Apple Study Reveals Critical Flaws in AI's Logical Reasoning Abilities

One of a zillions reasons most of us see AI as "the next crypto"

Just being pushed on everyone as SV and the VCs are incredibly desperate for a "next big thing"
What I find a bit baffling is why, instead of risking their billions on AGI, these companies aren't working harder on more focused LLM-supported products and workflows. For example, rather than trying to build another version of a general model that uses Chain-of-Thought (CoT) behind the scenes (GPT-o1), why not save a buh-zillion dollars and build a UX workflow that guides the user toward CoT-based interactions, using the current/existing model? Taking this approach could give them a range of useful and reliable, revenue-generating products, without incurring huge additional costs. I suppose it's FIMO, or hubris, or both...
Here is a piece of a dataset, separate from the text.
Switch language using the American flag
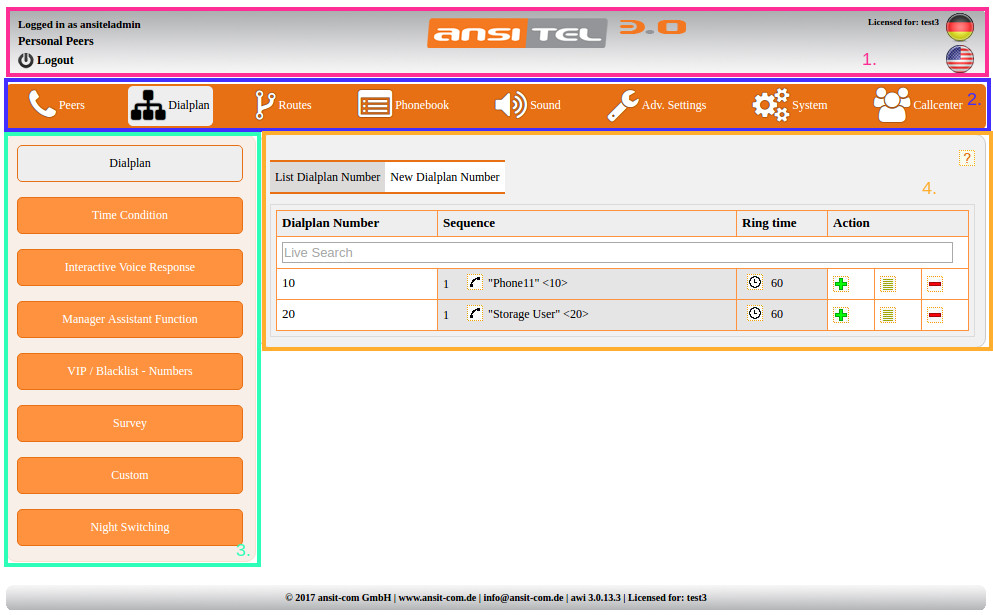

EDIT: Actually, I suppose they want users to do that... and I also suspect that the next leap may require a break from the "scale is everything" mentality driving the major players.... meaning that it's going to be a harder and more expensive goal to reach.
 
Last edited:
I've tried ChatGPT for a few purposes. And, as a super-aide mémoire, it can be quite useful. But it comes up with utter garbage a lot of the time.

I wanted to know about a specific medicine. It came back with companies that no longer exist. One company changed its name seven years ago. And the product they supposedly make was discontinued around twenty years ago. They miss some huge names and make big mistakes.

And a follow-up question came with a couple of references (when I pushed for them). But the articles referenced do not exist - even if you go to the journal's own website, through PubMed, etc., etc. The authors exist. The paper referenced doesn't.

One of the reasons I decided to try it is that working through all the websites is so tedious, so many have paywalls and other barriers to access, that it can takes days to check things manually. I thought it might help with some groundwork.

But I've ended up being quite sure I cannot take a single ChatGPT reply as being "true" or correct or accurate. It might tell me about something but it can take much effort to check...

Reminds me of Brandolini's law:

 
I guess now, whenever someone asks Apple why they're so far behind on AI, they can point to a research paper they wrote themselves and say "well, we were just taking our time to do it right unlike everyone else." :p
 
I've tried ChatGPT for a few purposes. And, as a super-aide mémoire, it can be quite useful. But it comes up with utter garbage a lot of the time.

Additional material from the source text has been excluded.